SELECTED EXCERPT.
* * * *
- Born: January 6, 1804 Inverness, Scotland
- Died: May 6, 1881 (aged 77) Alameda, California

= James Alexander Forbes (1805–1881) =

British diplomat

James Alexander Forbes (January 6, 1804 – May 6, 1881) was the British vice-consul to Mexican California as well as the first British consul to the U.S. state of California. He built a flour mill outside of San Jose, California (now known as Forbes Mill), and that land eventually became the basis of the town of Los Gatos.

==Early life==
Born in Inverness, Scotland to John Alonzo Forbes and Marta Rodriguez, he emigrated to Argentina around the age of 12 with an uncle who owned a shipping line. He was later educated by Jesuits in Montevideo, Uruguay, and fought for Argentina during the Cisplatine War, having converted one of his uncle's ships into a man of war. He then came to California on a whaleship in 1831, and worked for a while as an accountant on the Castro Rancho San Pablo near Richmond. In 1834, he married Ana María Galindo, daughter of Jose Crisostino Galindo, majordomo of Mission Santa Clara de Asís.
* * * *
TASK DESCRIPTION. Please pick up the James Alexander Forbes biography above where it stops, continuing after the sentence about his 1834 marriage to Ana María Galindo.

EXTRACTED INFORMATION.
* * * *
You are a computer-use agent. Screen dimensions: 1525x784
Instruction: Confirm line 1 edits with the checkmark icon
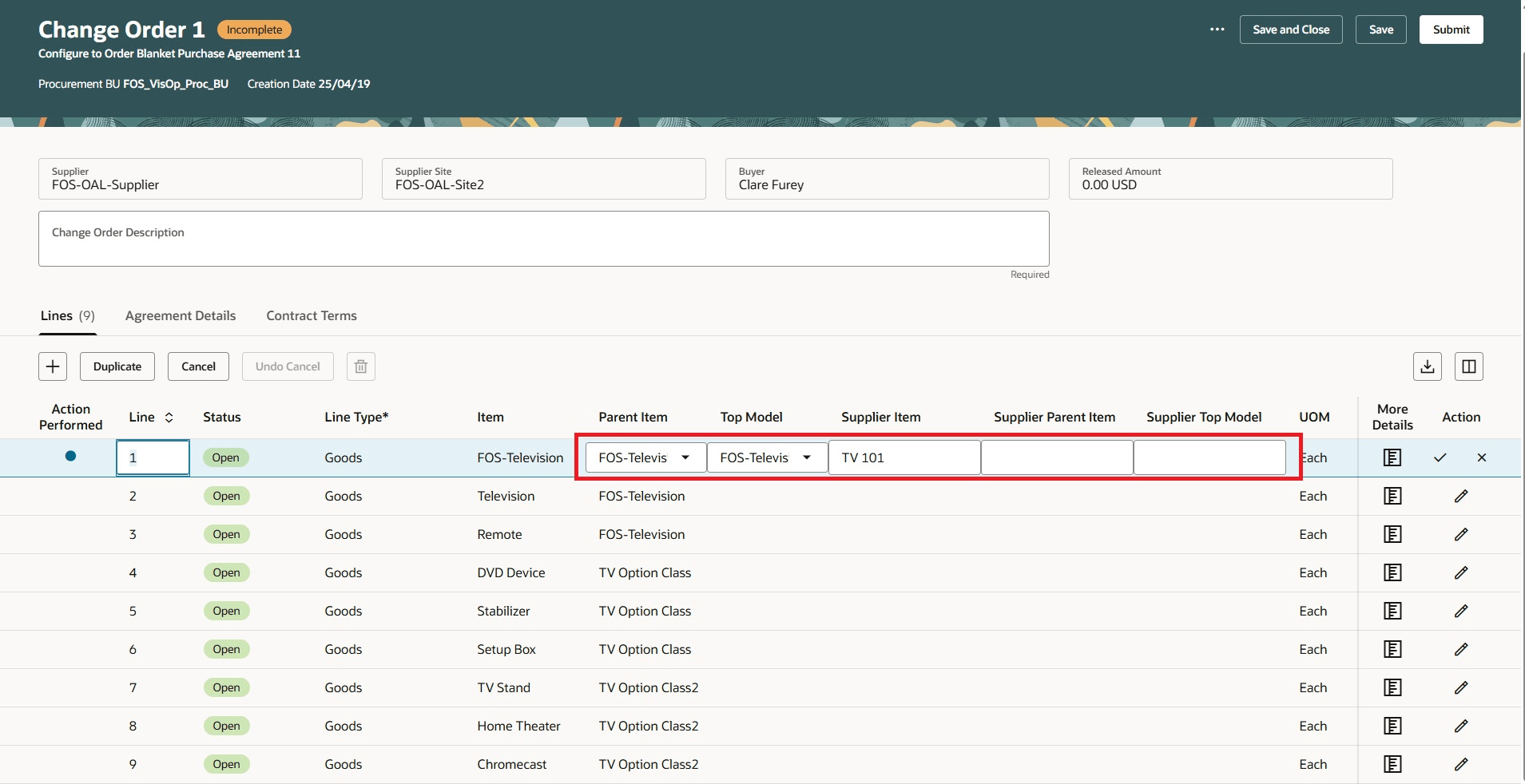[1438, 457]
* * * *
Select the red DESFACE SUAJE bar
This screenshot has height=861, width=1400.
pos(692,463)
* * * *
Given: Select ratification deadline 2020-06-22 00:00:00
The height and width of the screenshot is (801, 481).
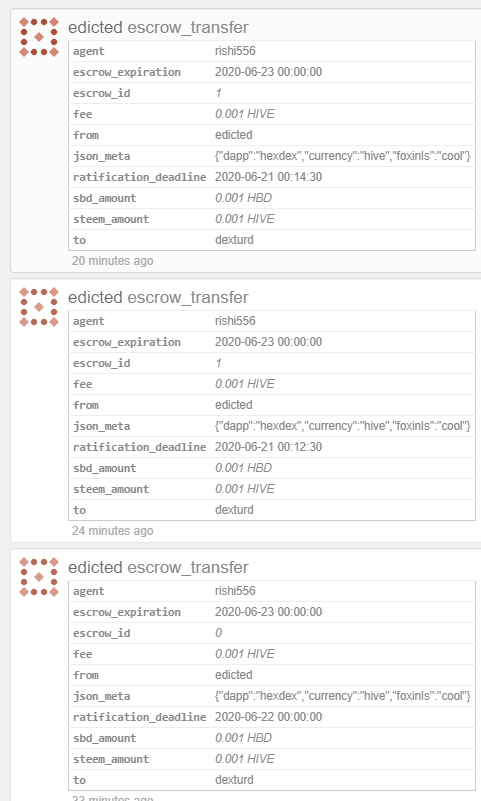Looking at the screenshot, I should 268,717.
* * * *
ANSWER TO THE TASK.
He worked for Hudson's Bay Company beginning in 1836, becoming administrator of the company's affairs in California in 1845, although that office closed the following year.

He was appointed British vice-consul in 1842. While serving as vice-consul, he advocated the takeover of California by the British government; the proposal was flatly rejected. Forbes was informed that Great Britain had no desire to interfere in California politics, but that she would look with great disfavor upon such interference by any other power. This sentiment was communicated to Thomas O. Larkin, United States consul, but did little to dissuade the U.S. from annexing California in 1846.

The Forbes family lived on Rancho Potrero de Santa Clara, a 1939 acre Mexican land grant near San Jose received from Governor Manuel Micheltorena in 1844. The rancho and cattle were sold in 1847 to Commodore Robert F. Stockton for US$10,500, a high price for the time. The couple had a total of twelve children, three daughters and nine sons. In 1851, he persuaded the Jesuits to establish a school at Mission Santa Clara to educate his sons; this school formed the basis of what would become Santa Clara University. Five of the Forbes sons were part of the first class at Santa Clara College.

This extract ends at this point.